* _Text block_

Illuppur taluk is a taluk of Pudukkottai district of the Indian state of Tamil Nadu. Its headquarters  is the town of Iluppur. It is the one of the famous cities in Pudukottai district with three famous temples, and one church is there: Sri tharamthooki pidari amman kovil, Ponvasinathar temple (lord siva) and Srinivasa perumal temple (lord Perumal).St.Antony church and also three mosques is there.  The Taluk office was constructed and opened in 2009.

Here there are three banks: Indian Overseas bank, Indian Bank and Central Bank of India.

From Trichy it is 40.1km from Pudukkottai it is 27.8 km & 35 minutes.

There is a government hospital in Illuppur.

Schools:
 R.C. Higher Secondary School
 Government Higher Secondary School
 Maharishi Vidhya Mandir CBSE School
 Mother Terasa Matriculation School
 Arul Malar Matriculation School

Foundations:
 Aims Foundation
 Aims Computer

Information 
According to the 2011 census, the taluk of Illuppur had a population of 218,961 with 108,866  males and 110,095 females. There were 1011 women for every 1000 men. The taluk had a literacy rate of 63.38. Child population in the age group below 6 was 12,718 males and 12,135 females.

* _Source information_
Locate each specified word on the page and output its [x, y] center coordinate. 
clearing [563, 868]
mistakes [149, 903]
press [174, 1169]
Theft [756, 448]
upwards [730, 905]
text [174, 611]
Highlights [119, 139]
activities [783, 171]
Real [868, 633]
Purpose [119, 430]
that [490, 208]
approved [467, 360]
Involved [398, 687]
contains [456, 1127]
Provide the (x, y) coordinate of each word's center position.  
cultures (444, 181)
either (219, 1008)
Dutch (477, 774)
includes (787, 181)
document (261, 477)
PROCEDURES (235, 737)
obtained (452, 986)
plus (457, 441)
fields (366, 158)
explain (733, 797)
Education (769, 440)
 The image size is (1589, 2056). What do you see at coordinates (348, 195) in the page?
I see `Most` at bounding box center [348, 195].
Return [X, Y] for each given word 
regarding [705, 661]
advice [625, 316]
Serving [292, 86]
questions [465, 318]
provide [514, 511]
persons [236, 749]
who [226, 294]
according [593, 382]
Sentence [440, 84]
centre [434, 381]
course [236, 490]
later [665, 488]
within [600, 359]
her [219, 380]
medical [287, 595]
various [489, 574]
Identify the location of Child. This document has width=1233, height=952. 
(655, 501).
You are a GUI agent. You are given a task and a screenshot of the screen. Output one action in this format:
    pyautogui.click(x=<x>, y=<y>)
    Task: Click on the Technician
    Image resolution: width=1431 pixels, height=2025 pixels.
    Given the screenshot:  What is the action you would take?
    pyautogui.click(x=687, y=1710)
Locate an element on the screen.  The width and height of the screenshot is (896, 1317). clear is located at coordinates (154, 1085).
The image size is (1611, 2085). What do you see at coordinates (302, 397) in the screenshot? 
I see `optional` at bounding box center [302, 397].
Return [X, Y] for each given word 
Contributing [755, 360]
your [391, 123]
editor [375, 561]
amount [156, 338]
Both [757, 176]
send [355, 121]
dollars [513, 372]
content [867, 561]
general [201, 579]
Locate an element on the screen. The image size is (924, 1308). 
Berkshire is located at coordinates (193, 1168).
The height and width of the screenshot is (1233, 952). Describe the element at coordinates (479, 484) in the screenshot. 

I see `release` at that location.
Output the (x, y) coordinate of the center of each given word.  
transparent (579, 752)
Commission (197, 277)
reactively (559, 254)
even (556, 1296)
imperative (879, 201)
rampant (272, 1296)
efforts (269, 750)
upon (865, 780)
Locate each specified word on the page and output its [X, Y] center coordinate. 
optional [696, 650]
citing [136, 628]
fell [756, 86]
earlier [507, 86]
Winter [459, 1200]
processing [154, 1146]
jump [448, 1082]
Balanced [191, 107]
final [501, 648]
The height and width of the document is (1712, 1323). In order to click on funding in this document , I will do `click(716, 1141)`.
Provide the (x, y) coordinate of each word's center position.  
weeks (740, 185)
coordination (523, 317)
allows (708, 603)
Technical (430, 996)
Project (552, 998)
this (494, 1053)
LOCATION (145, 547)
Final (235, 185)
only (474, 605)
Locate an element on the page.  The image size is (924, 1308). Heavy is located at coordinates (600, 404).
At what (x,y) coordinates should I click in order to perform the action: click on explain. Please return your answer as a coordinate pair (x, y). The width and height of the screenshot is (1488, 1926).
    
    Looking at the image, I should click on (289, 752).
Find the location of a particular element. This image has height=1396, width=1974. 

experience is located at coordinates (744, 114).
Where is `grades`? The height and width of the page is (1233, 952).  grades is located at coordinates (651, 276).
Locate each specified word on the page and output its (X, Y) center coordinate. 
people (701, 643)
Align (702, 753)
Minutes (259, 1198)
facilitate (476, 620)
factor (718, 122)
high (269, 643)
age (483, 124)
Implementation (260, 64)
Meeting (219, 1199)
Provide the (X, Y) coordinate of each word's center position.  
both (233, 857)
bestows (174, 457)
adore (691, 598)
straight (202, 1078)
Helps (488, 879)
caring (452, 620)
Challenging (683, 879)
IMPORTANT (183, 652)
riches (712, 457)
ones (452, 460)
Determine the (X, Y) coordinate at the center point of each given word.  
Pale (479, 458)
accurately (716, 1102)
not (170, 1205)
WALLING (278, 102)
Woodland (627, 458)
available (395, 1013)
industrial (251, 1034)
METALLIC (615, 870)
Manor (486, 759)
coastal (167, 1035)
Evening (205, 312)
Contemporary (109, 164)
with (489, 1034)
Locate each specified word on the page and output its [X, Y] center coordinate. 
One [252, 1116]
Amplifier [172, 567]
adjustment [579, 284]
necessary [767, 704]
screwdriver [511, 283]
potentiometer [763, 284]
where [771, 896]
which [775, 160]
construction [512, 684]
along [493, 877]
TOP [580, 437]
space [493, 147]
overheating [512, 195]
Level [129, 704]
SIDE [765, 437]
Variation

* _Complete the following_
a - List every school named in the Illuppur taluk text above.
b - According to the Illuppur taluk text, what was the taluk's population in the 2011 census?

* _Exercise solutions_
a -
R.C. Higher Secondary School
Government Higher Secondary School
Maharishi Vidhya Mandir CBSE School
Mother Terasa Matriculation School
Arul Malar Matriculation School

b - 218,961